Critical analysis of manager’s preference for IRR for evaluating discounted cash flows
Capital investment appraisal is the technique which is concerned with organisational management decisions related to projects or investing in fixed assets and reflects how to finance them to achieve corporate goals. With the help of this assessment based on the outcome, several alternative proposals and investments can be compared and make the most effcetiuve decision (Sangster, 2019). This approach is used to reflect ts the potential risks and profitability of a certain investment along with determining the required period to recover the invested initial amount. However, as per Hunjraet al., (2021), the assumptions made in this appraisal technique such as the cashflows and discounting rates may increase complexity and influence the outcome of the measurements. This capital investment appraisal technique includes several financial matrices based on which the investors make decisions such as; “NPV (Net present value), IRR (Internal rate of return), ARR (Average rate of return) and payback period”. Among these financial matrices, investors prefer NPV the most as it considers the time value of money.
The NPV is a financial metric that reflects the total value of an investment opportunity and reflects its present value of cash inflow and outflow based on a certain rate of discounting factor (Dai et al., 2022). Thus, it becomes the most useful tool which reflects the present value of the potential revenue incurred from an investment and ensures the most effective decisions.

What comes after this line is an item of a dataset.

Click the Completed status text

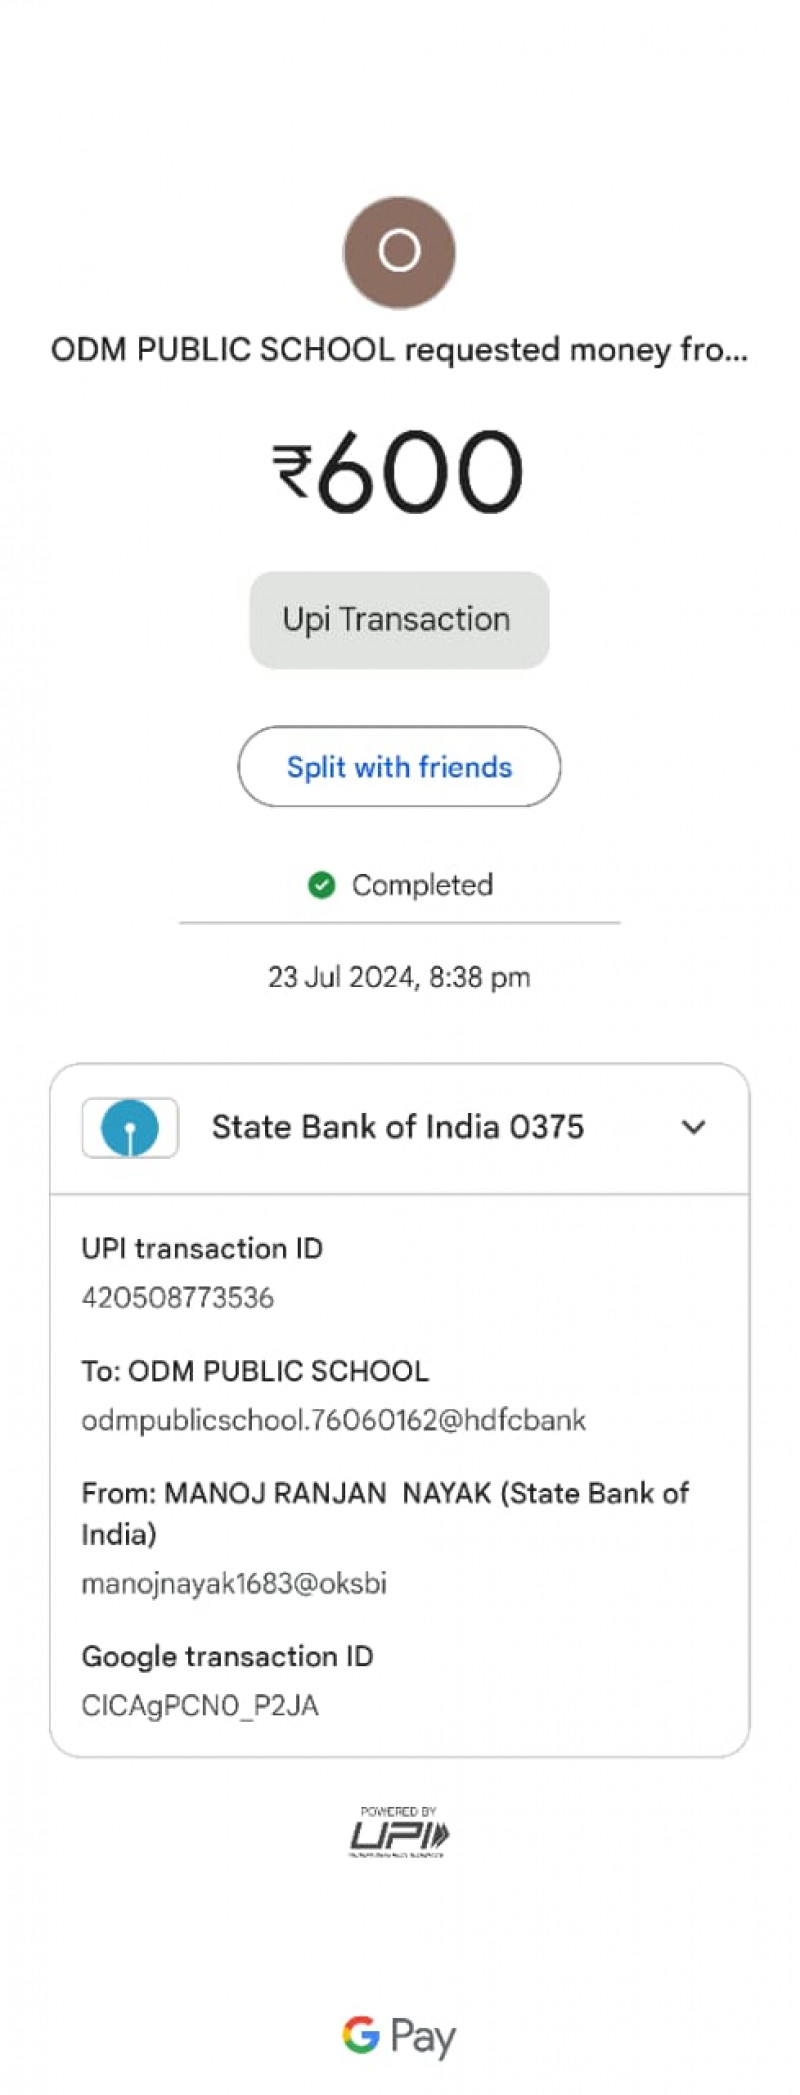(x=422, y=885)
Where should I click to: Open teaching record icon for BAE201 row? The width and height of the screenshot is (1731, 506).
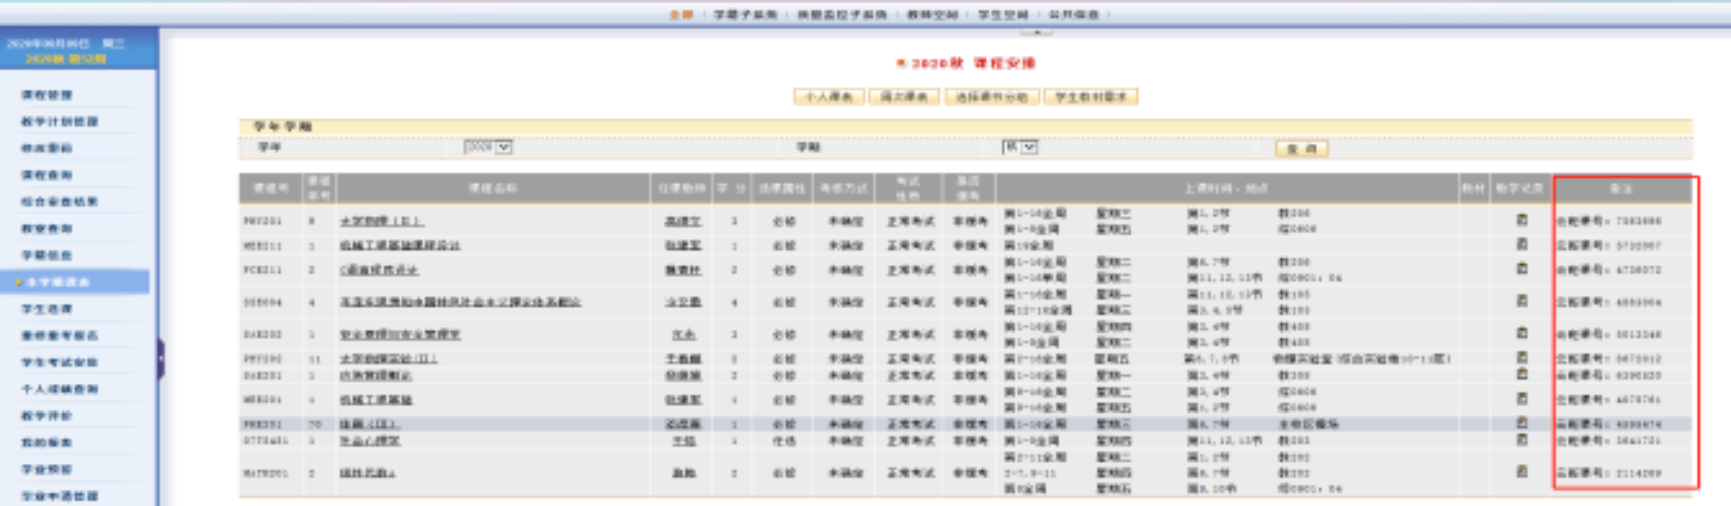click(1521, 375)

Moreover, IRR is another great capital investment appraisal technique which denotes the potential profitability of an investment along with the risks. IRR is the value at which the value of NPV becomes zero (Liu 2022). In this regard, to enable more effectiveness in the decision-making process ARR is the financial matrix that helps address the annual profitability of an investment. Similarly, in order to indicate the period that an investment may take in recovering the initial invested amount payback period can be considered. Thus, all of these matrices are helpful in making more effective and accurate decisions related to any investment but only the NPV and IRR consider the discounting factor. Hence, this study will reflect the circumstances of selecting IRR while carrying out discounted cashflow evaluations instead of NPV.

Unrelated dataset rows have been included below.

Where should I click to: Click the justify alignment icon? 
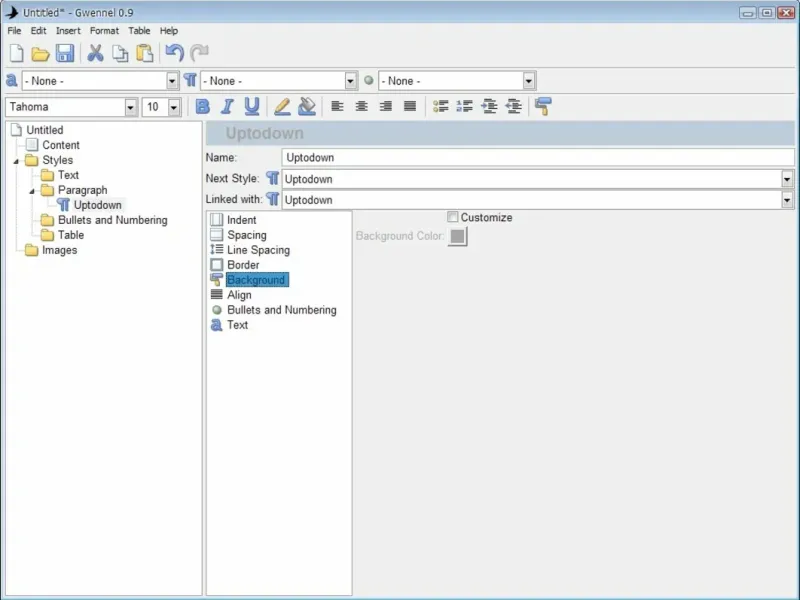pyautogui.click(x=409, y=107)
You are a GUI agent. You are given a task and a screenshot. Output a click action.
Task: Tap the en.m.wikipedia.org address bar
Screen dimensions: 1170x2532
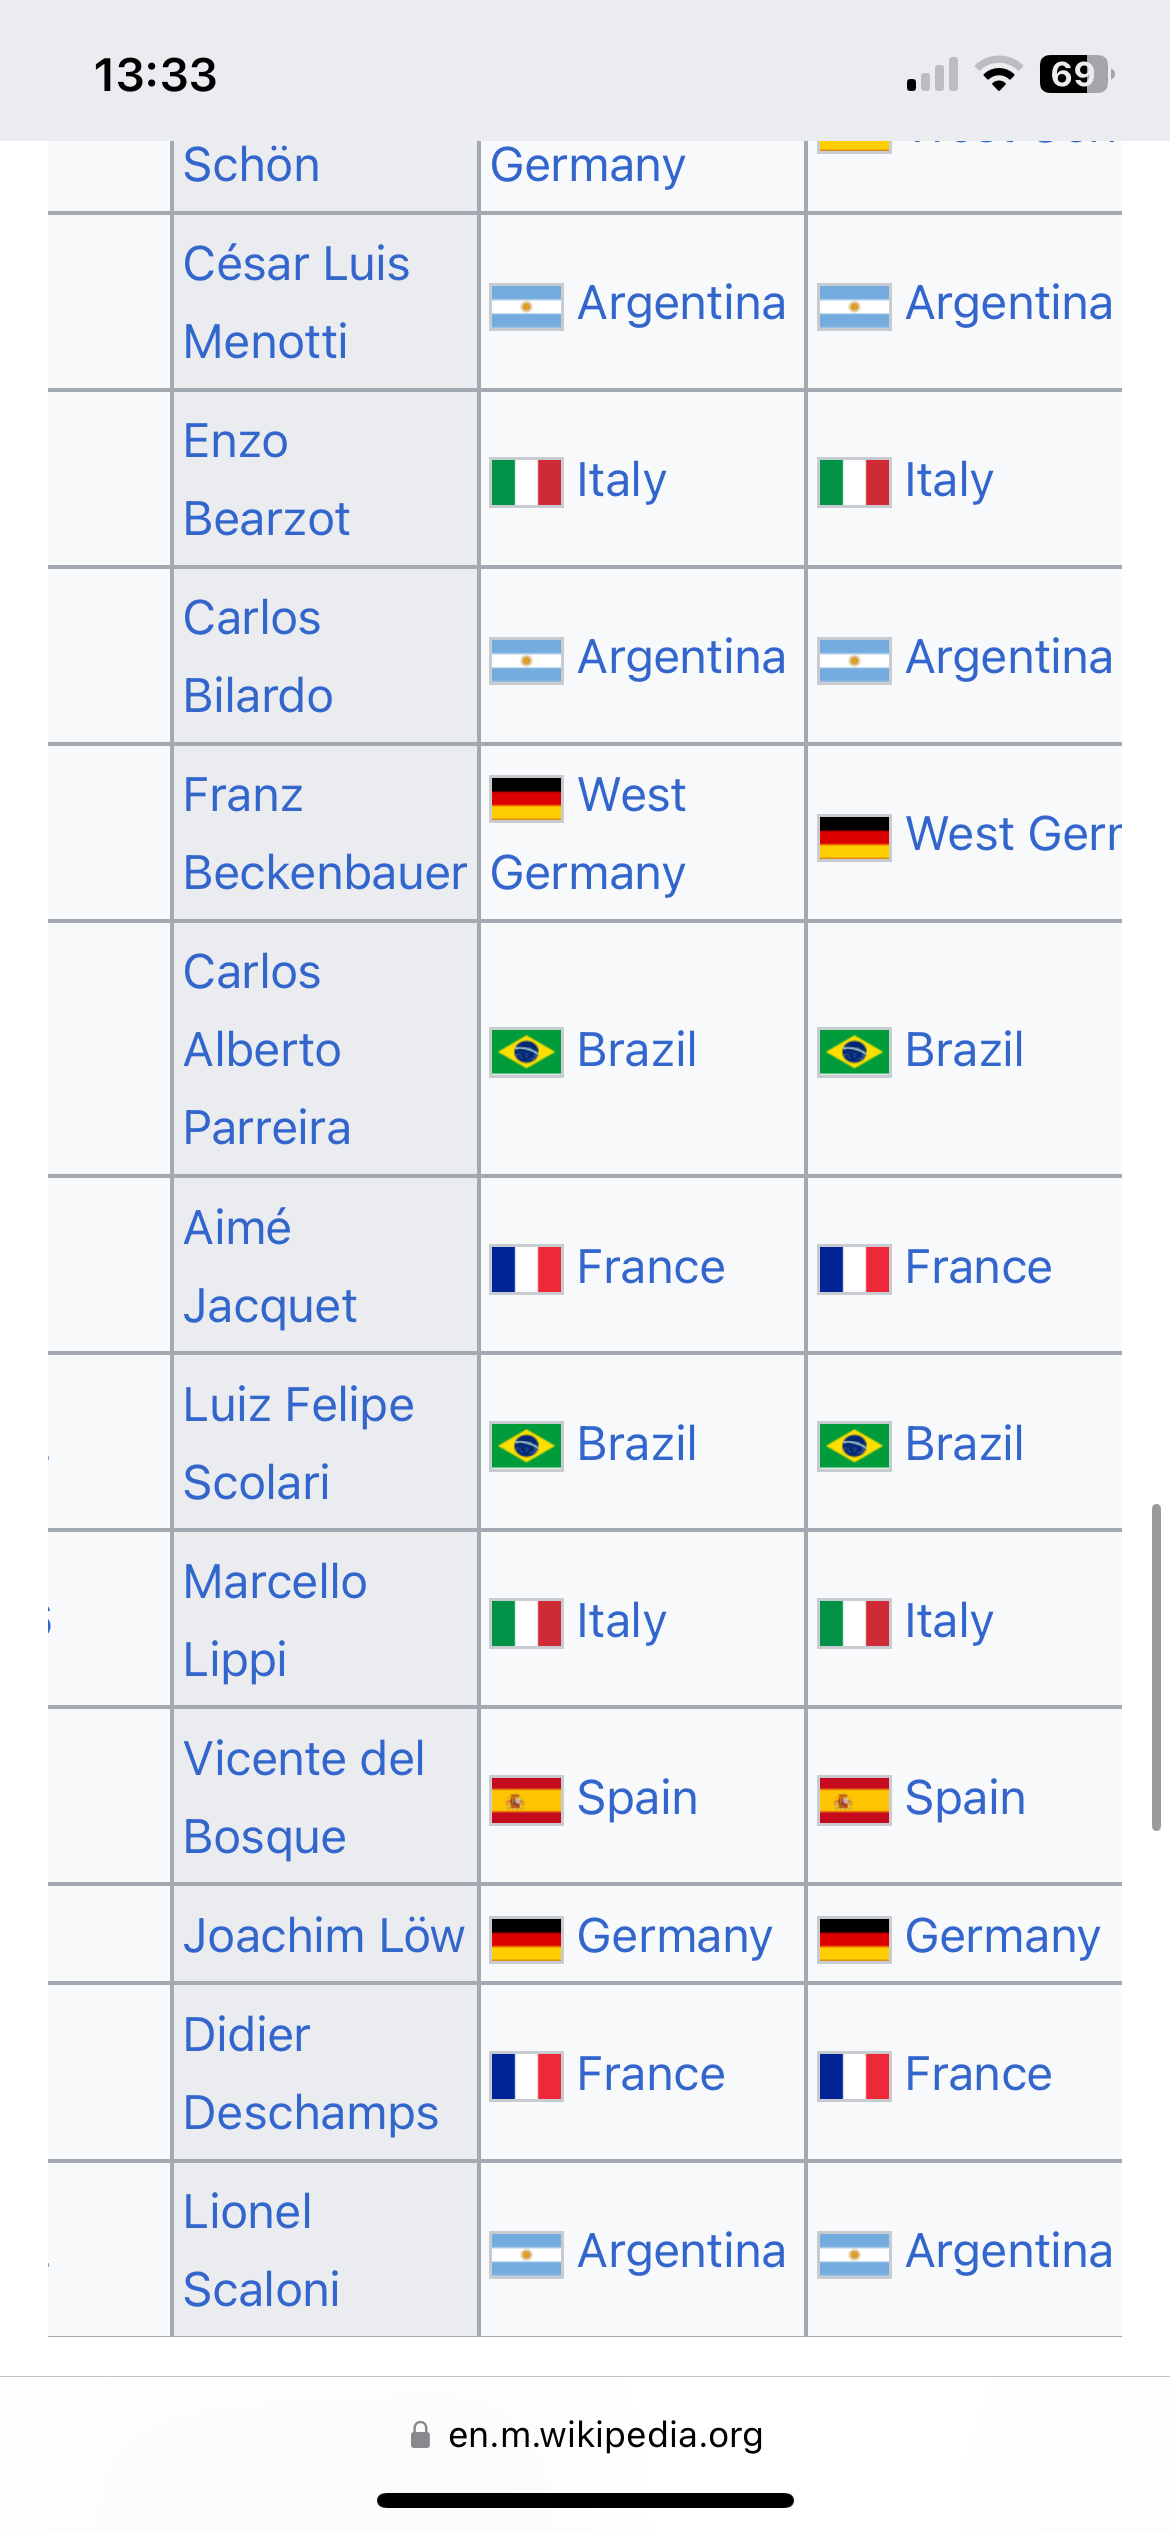pyautogui.click(x=585, y=2434)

Managers generally prefer IRR over NPV as it indicates the more instinctual value of profitability in percentage form which is more analysable and comparables with other alternatives. Moreover, according to Huang et al., (2022), IRR represents the rate at which the value of NPV of the cash flows will be zero hence the managers feel much more secure and predictable. The outcome of IRR also can be used as a benchmark by comparing the same with the expected rate of return of the managers. If the value of IRR goes up to the expected rate, then the investment will be accepted and if not then it will be rejected. Thus, it helps in shaping the decisions of the managers. However, along with several benefits, IRR has some drawbacks as well. IRR is suitable for the measurement of the profitability of investments which has cash flows in the same pattern. In the case of projects having different cash flows, the use of NPV will be more suitable than IRR. Moreover, based on the research of Wang (2021), the valuation of IRR only considers the cash flow, not the initial investments. Hence, having the same value of IRR may have a different initial investment amount which may disrupt the decision-making process. Apart from this, IRR is helpful as it considers the time value of money and encourages comparison with market rates which helps the company in achieving their corporate objectives.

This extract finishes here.